Ransomware Group: FUNKSEC

VICTIM NAME: avtovelomoto[.]by

NOTE: No files or stolen information are [exfiltrated/downloaded/taken/hosted/seen/reposted/disclosed] by RedPacket Security. Any legal issues relating to the content of the files should be directed at the attackers directly, not RedPacket Security. This blog is simply posting an editorial news post informing that a company has fallen victim to a ransomware attack. RedPacket Security is in no way affiliated or aligned with any ransomware threat actors or groups and will not host infringing content. The information on this page is fully automated and redacted whilst being scraped directly from the FUNKSEC Onion Dark Web Tor Blog page.

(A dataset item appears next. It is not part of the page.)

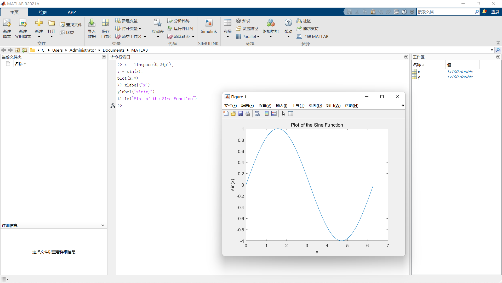
Task: Open the 插入(I) menu in Figure window
Action: (x=281, y=106)
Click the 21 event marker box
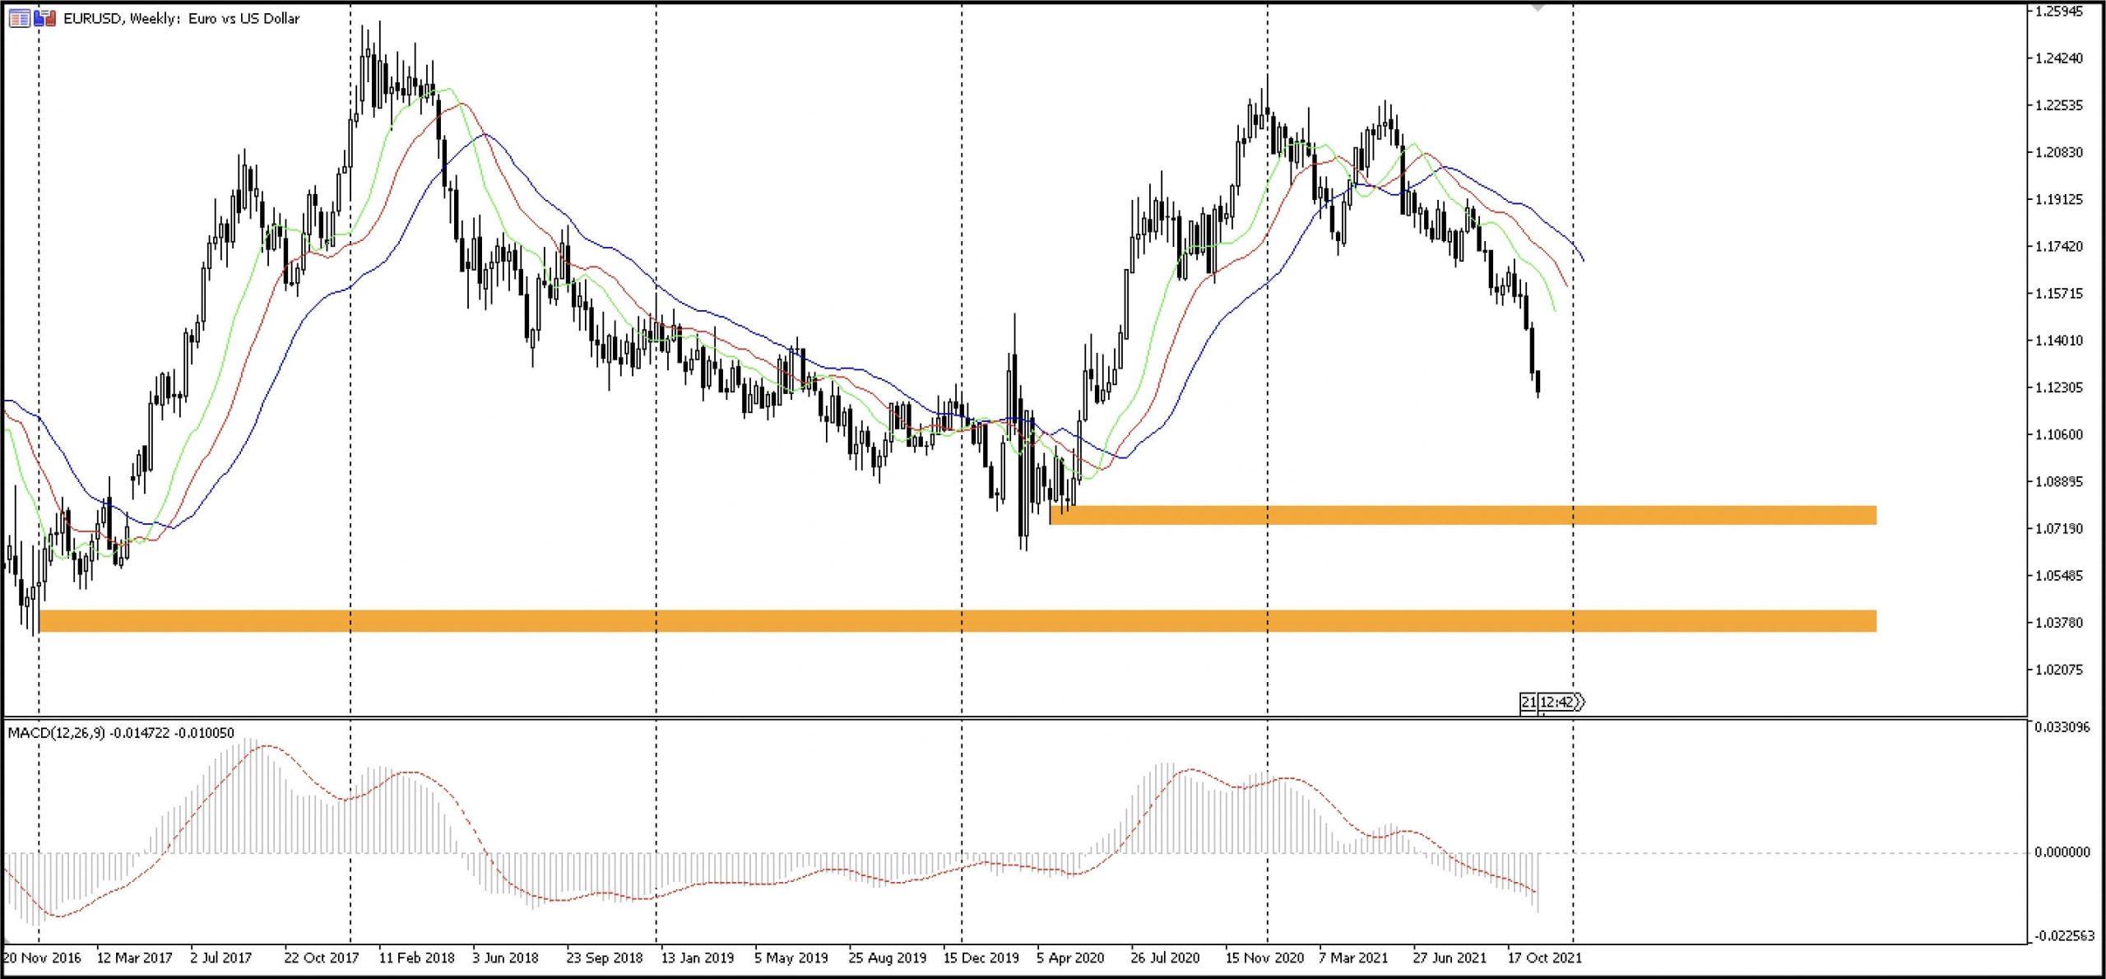This screenshot has width=2106, height=979. 1528,702
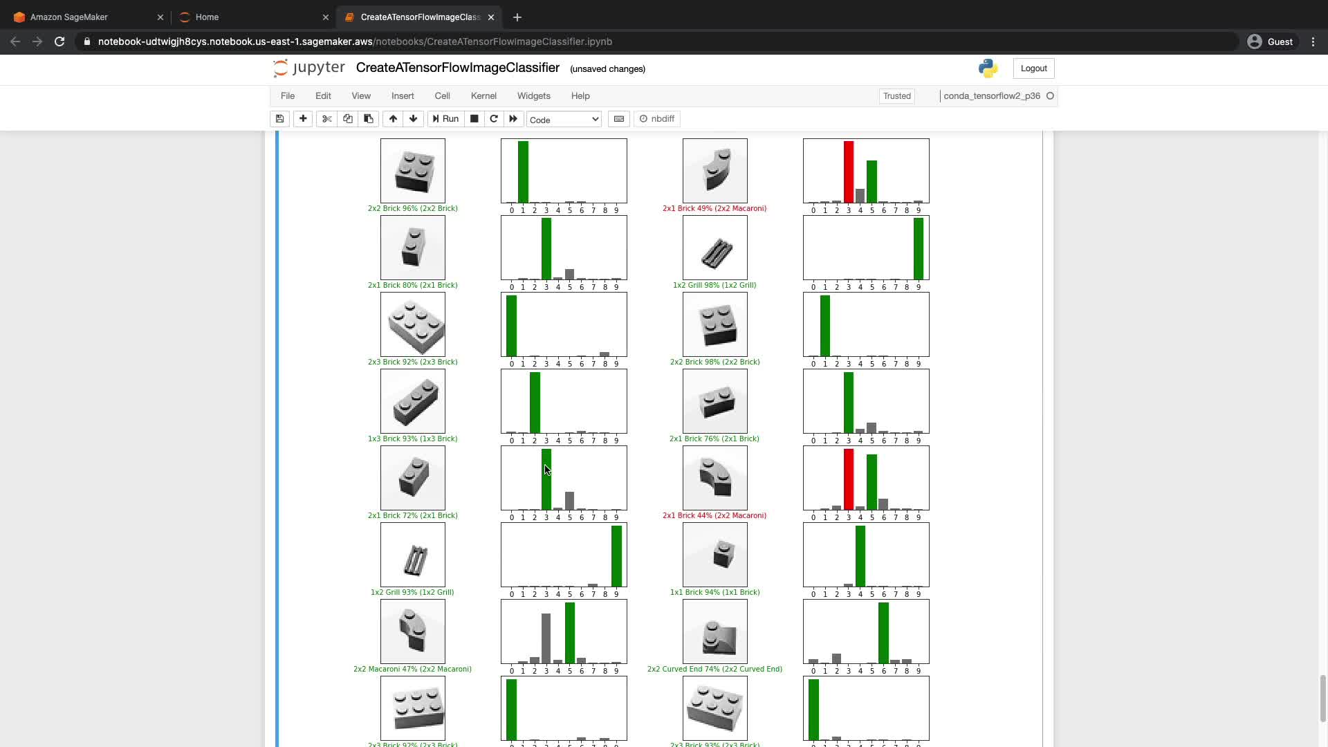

AI Generated Summary of the Ransomware Leak Page

The ransomware leak page pertains to the victim site, avtovelomoto.by, which is associated with Technoagro LLC, a multi-brand company that caters to various client needs across several sectors including motor vehicles, water technology, agricultural technology, and bicycles. This business operates primarily in the CIS region, with locations in major Belarusian cities such as Minsk, Gomel, Mogilev, and Brest. The leak emphasizes the company’s commitment to customer experience and its solid reputation within these sectors, highlighting the central role of client satisfaction in their operational philosophy.

The content extracted from the leak reveals that significant data has been compromised, with reports indicating that sensitive information such as phone numbers, profile pictures, Gmail addresses, full names, and financial documents in PDF and Excel formats have been exfiltrated. The data status is described as “Encypted & Exfiltrated,” suggesting that the attackers have both encrypted their own communications with the victim and extracted a considerable volume of client and company information. Notably, there are no download links present on this page, but the presence of seven images implies visual documentation or evidence could support the claims made by the attackers.